When the Duke was appointed ambassador to France, Baccelli accompanied him to Paris and she was a great success as a ballet dancer at the Paris Opéra. It is said that when he was awarded the Order of the Garter she performed with the blue ribbon of the Garter tied around her head. They became friends of Queen Marie-Antoinette but as the French Revolution unfolded they returned to Knole. They separated the same year but remained friends and the Duke married a respectable heiress with a dowry of £140,000. According to an inventory of Knole in 1799, the statue of Baccelli was rechristened ‘A Naked Venus’ and moved to a less prominent position and she was given an annual pension of £400 and left her son to be brought up by the Duke as a gentleman.

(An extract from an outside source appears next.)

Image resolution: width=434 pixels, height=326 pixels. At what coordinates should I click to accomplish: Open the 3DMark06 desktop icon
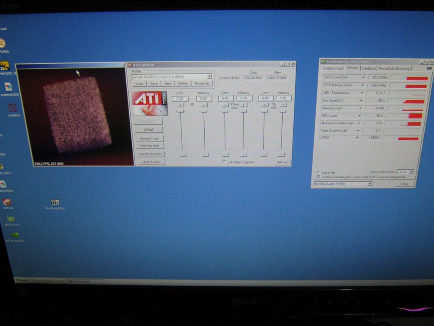[2, 43]
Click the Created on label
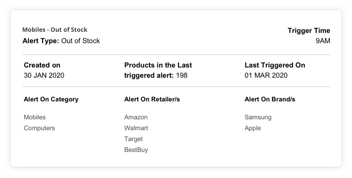The width and height of the screenshot is (352, 178). [42, 65]
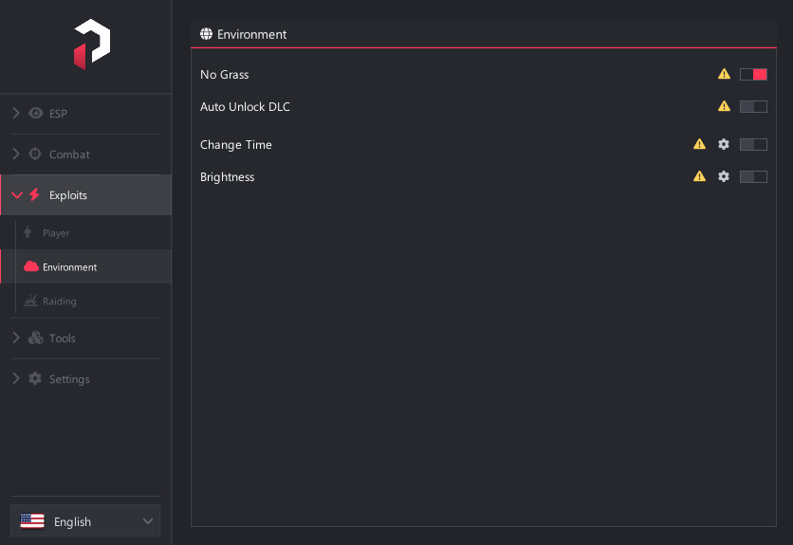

The painting by Gainsborough is now at Tate Britain and is a wonderful example of his mature style with its lightly flicked brushstrokes and immediate sense of delicate animation. Accounts at the time describe her as charming rather than beautiful and her character was thought to have been captured by Gainsborough. As one contemporary critic wrote, the portrait was, ‘as the Original, light airy and elegant’.